*** Begin section ***
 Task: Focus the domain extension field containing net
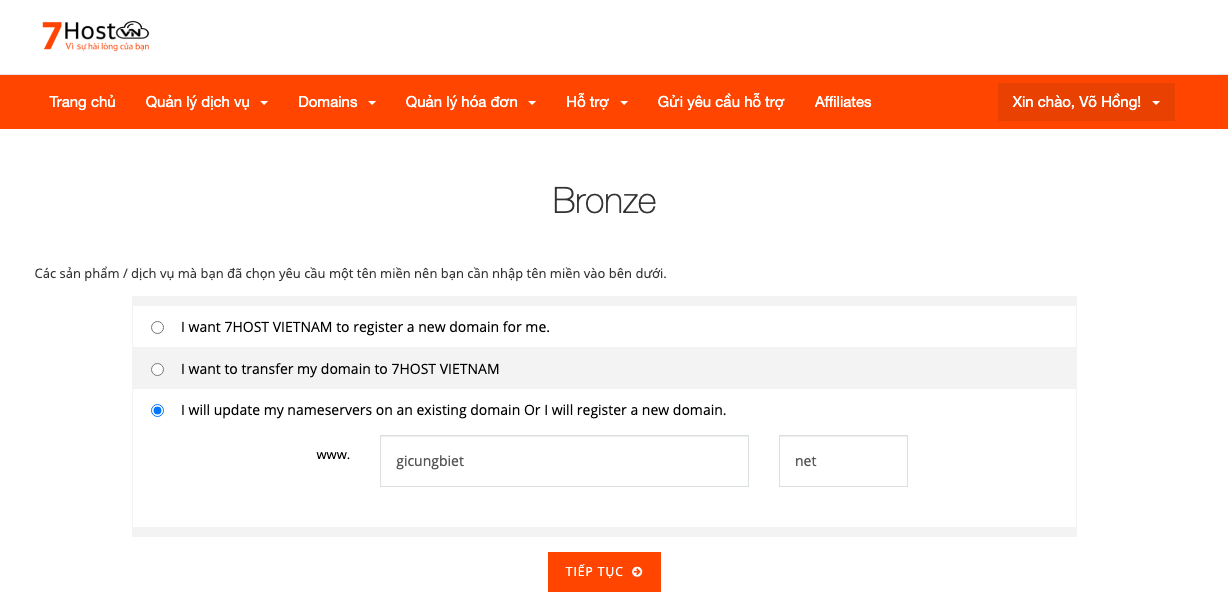pyautogui.click(x=843, y=461)
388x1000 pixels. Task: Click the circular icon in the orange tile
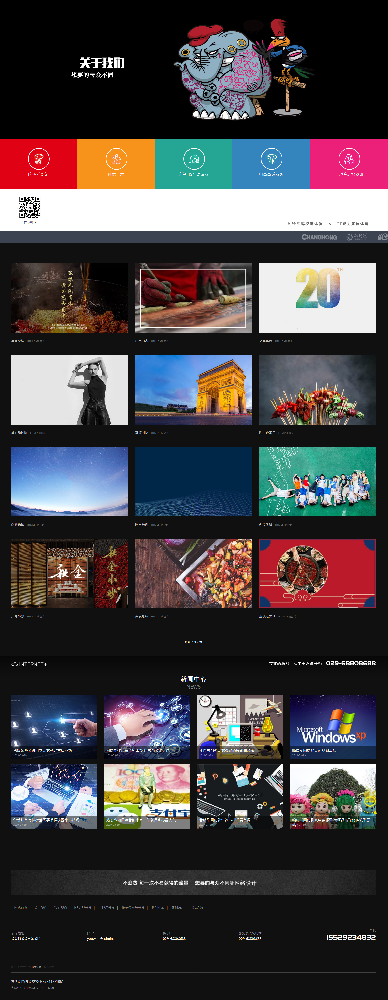click(116, 158)
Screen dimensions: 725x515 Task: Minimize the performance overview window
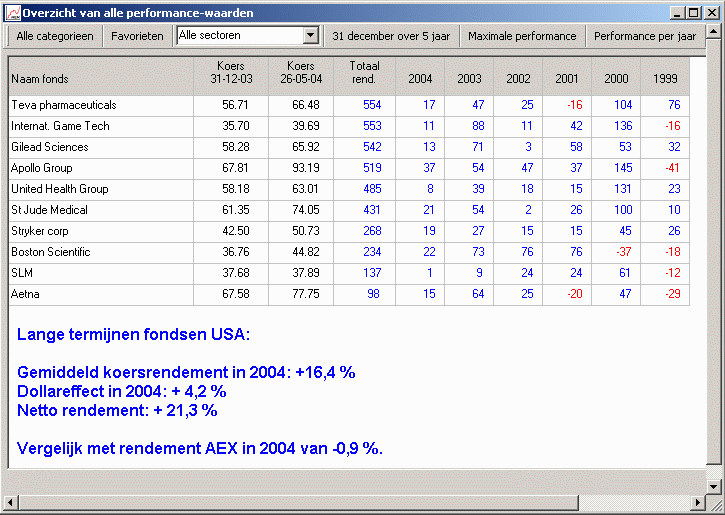677,13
*** End section ***
Work to complete: Pass over the images and copy the rest of the material above exactly.

Final answer:
 Task: Focus the domain extension field containing net
pyautogui.click(x=843, y=461)
388x1000 pixels. Task: Click the circular icon in the orange tile
click(116, 158)
Screen dimensions: 725x515 Task: Minimize the performance overview window
677,13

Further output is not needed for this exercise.